The researchers identified significant hypermethylation in ethmoidal tissue in CRS compared to the controls. Moreover, it was observed that the epithelial-mesenchymal transition pathway, Th1 and Th2 activation pathways, and others might be epigenetically dysregulated in CRS.
Additionally, it was confirmed that the epigenetic changes are heritable and can be shared amongst family members. Moreover, the clustering of DMRs indicated that CRS continues to show relative hypermethylation across most DMRs compared to controls at various ranges of the methylation spectrum. Furthermore, TGFB1, TNF, and Lipopolysaccharide were found to be the top upstream regulators in all cohorts.
The authors claimed that their study findings are consistent with previous research using inferior turbinate tissue in controls and that their study is the first comprehensive genome-wide study of DNA methylation of ethmoidal tissue in CRS versus controls.
“The pathways identified in this study could be further studied for their involvement in CRS and their potential as drug targets, ” the authors concluded.

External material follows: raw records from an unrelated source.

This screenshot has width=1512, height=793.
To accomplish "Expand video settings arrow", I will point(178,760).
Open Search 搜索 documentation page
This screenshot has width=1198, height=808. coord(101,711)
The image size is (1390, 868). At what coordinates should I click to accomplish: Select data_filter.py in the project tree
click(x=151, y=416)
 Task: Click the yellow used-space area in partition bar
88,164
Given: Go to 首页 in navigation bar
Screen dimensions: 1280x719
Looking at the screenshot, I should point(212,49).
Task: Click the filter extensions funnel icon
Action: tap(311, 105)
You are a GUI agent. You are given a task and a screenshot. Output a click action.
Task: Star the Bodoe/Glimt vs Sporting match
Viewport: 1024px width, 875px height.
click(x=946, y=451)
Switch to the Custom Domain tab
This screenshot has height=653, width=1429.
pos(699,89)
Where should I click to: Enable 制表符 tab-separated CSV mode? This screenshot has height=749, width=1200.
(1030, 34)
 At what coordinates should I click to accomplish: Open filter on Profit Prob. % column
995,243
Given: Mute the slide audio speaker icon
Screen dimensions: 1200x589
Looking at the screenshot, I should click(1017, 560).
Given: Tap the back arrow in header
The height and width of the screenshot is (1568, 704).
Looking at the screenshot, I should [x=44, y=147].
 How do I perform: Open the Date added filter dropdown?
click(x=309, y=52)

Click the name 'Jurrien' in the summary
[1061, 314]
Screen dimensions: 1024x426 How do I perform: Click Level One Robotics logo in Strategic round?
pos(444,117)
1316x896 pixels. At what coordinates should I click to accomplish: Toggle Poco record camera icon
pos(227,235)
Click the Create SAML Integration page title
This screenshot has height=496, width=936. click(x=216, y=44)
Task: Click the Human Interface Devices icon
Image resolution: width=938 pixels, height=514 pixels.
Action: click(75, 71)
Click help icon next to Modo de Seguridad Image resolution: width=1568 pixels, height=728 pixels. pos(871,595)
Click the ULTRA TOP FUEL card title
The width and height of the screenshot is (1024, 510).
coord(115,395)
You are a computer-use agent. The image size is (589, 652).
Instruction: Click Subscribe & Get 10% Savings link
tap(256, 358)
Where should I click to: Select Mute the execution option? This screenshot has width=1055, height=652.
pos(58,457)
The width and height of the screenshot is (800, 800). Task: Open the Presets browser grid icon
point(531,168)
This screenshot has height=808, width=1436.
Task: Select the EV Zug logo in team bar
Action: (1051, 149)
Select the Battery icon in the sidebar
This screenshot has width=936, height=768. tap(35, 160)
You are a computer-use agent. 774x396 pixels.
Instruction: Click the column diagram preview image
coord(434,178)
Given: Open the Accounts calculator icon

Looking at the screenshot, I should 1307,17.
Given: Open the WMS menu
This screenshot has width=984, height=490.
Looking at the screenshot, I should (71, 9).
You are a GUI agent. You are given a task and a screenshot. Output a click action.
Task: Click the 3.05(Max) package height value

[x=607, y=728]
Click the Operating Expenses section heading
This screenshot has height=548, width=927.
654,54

The study’s contributors include Tripti Brar, M.B.B.S, MD; Saurabh Baheti, M.S; Aditya Vijay Bhagwate, M.S; Michael J. Marino, MD; Hirohito Kita, MD; and Devyani Lal MD from Mayo Clinic Arizona, USA.
Reference:
Brar T, Baheti S, Bhagwate A, et al. Genome-wide Epigenetic Study Shows Significant DNA Hypermethylation in Ethmoidal Tissue of Chronic Rhinosinusitis versus Controls. ARS-COSM. May 4-5, 2023.